Likewise, a researcher named Wilde published in the journal Science on July 10, 1953, another experiment which apparently predates Miller and Urey. Wilde writes, after sending an electrical current, in the form of an arc, through a mixture of water vapor and carbon dioxide, that
the action of radiation on these 2 gases is of special interest in relation to the basic photosynthetic process, and also carries implications with respect to the origin of living matter on earth.
Since Wilde, MacNevin, Miller, and Urey, papers have appeared at regular intervals, reporting similar results. The quest for “life in beaker” remains unsatisfied. What implications can we draw from what has been reported thus far?
Given that the number of experimental combinations to be explored is infinite, or nearly so, we will never arrive at the point at which we can empirically satisfy the desire to have tried every combination. To draw a conclusion, therefore, we will have to discern what constitutes a representative sample of the population. The population is every conceivable combination of elements and energy forms, including the variations in timing; other variables could be considered as well, e.g., pressure.
To have a representative sample of this population, we would need to divide the population into meaningful and significant categories, and draw samples from those categories. Recursively, each category would be organized into subcategories, etc., to ensure a broad range of samples. The question arises, would there be an infinite regression of subcategories within subcategories?
In this question, we encounter the larger question which inhabits all empirical inductive sciences.
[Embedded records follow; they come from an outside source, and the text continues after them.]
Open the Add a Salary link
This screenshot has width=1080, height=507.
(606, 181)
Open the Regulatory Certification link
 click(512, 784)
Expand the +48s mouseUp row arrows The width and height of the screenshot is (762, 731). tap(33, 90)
If a hypothesis is to be supported, or refuted, by empirical induction, and if there is an infinite or nearly-infinite population, at which point in the process of sampling do we consider that we have “enough” evidence to form a judgment?
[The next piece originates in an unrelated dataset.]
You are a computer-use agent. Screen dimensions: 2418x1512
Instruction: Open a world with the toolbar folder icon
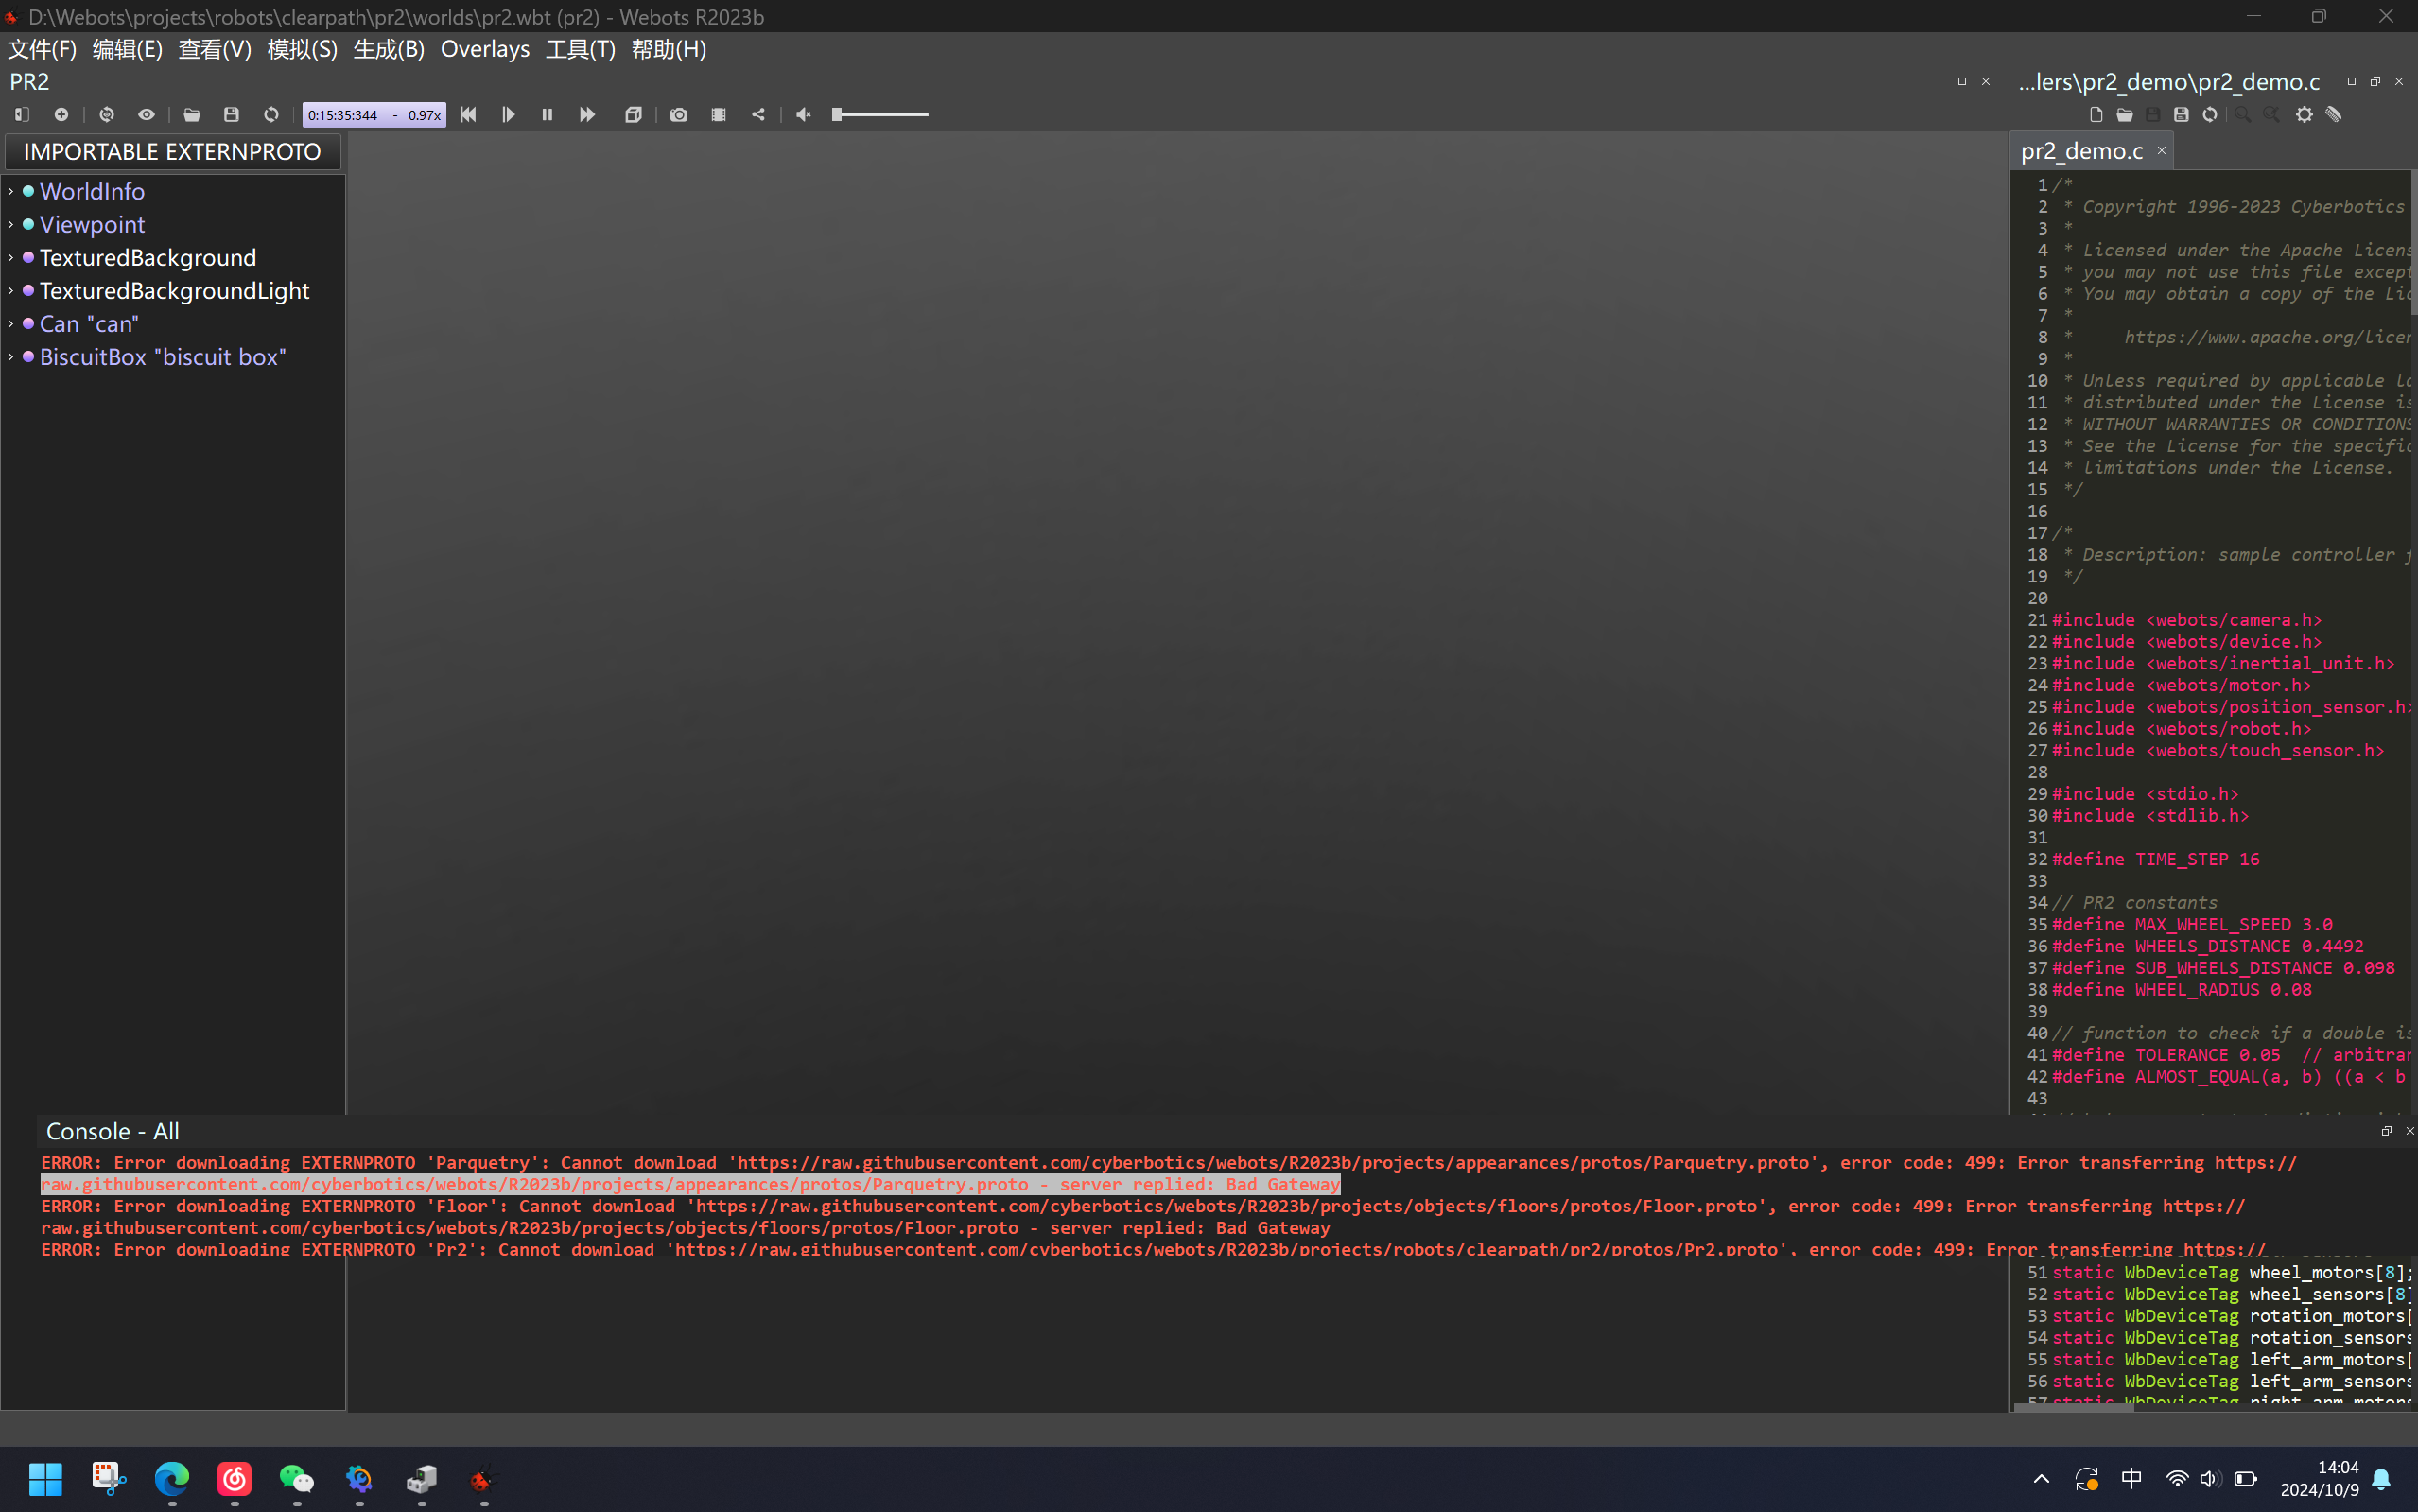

Given that no mixture has been found which yields life upon absorbing certain types and amounts of energy, it might be argued that the Darwinian hypothesis has failed. But given that we have not yet tested all possible mixtures, it could be argued that the evolutionary schema has not been proved implausible. Neither argument is definitive until the problems of induction and sampling have been sufficiently clarified. This is the general problem of observational empirical sciences.
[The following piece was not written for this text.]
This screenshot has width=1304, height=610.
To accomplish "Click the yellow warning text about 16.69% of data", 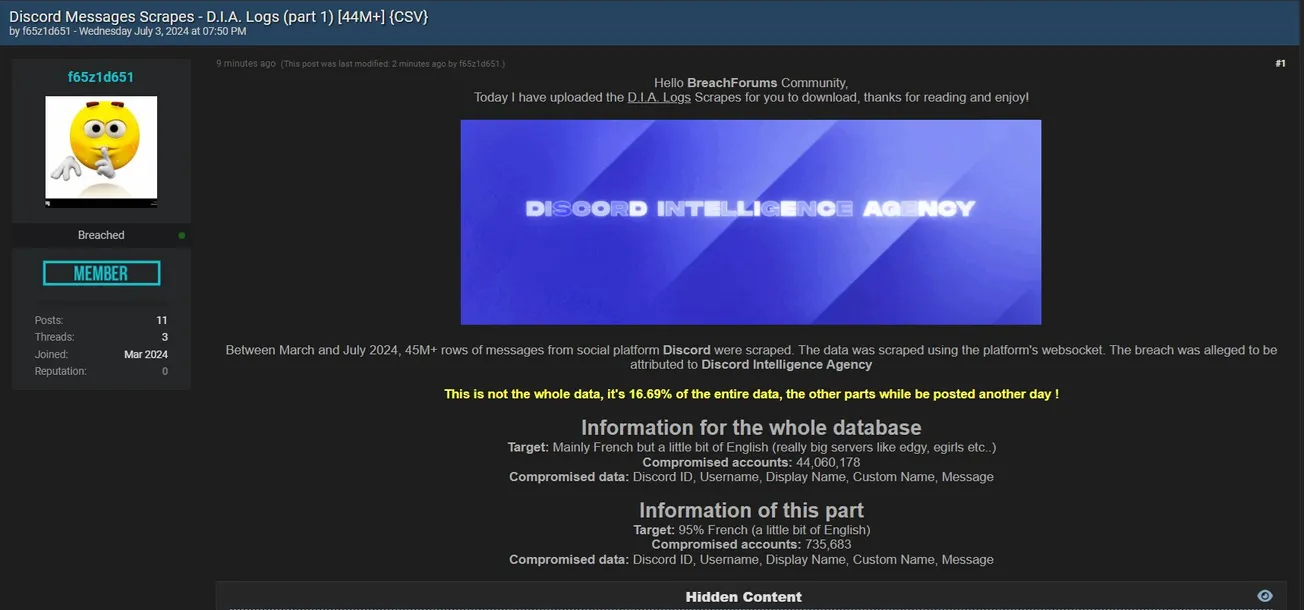I will click(750, 393).
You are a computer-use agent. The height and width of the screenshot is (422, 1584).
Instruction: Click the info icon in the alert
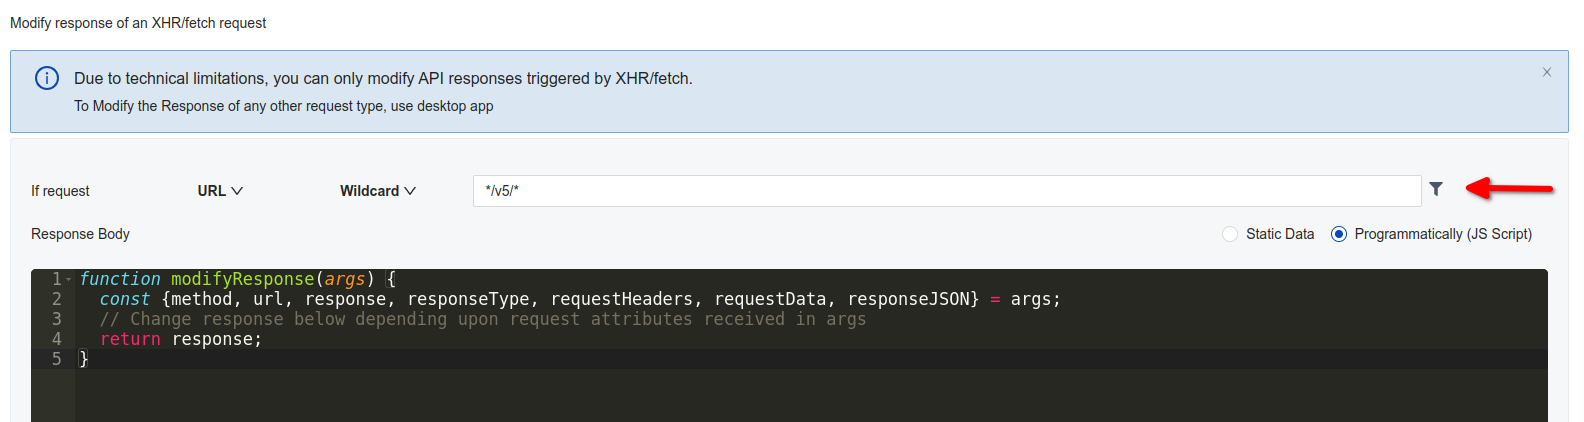(47, 78)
For the present, the question has been side-stepped, as scientists who are seeking to create life in a laboratory have learned to consistently present their work as merely the effort to determine whether or not certain complex organic compounds could have been produced in a lifeless environment. Despite more than sixty years of persistent effort, they have failed to demonstrate that a mixture of lifeless compounds can, upon the application of energy, generate life.
At the present stage, the only clear conclusion is that there is no evidence to persuade one to believe that life spontaneously arose from nonliving matter.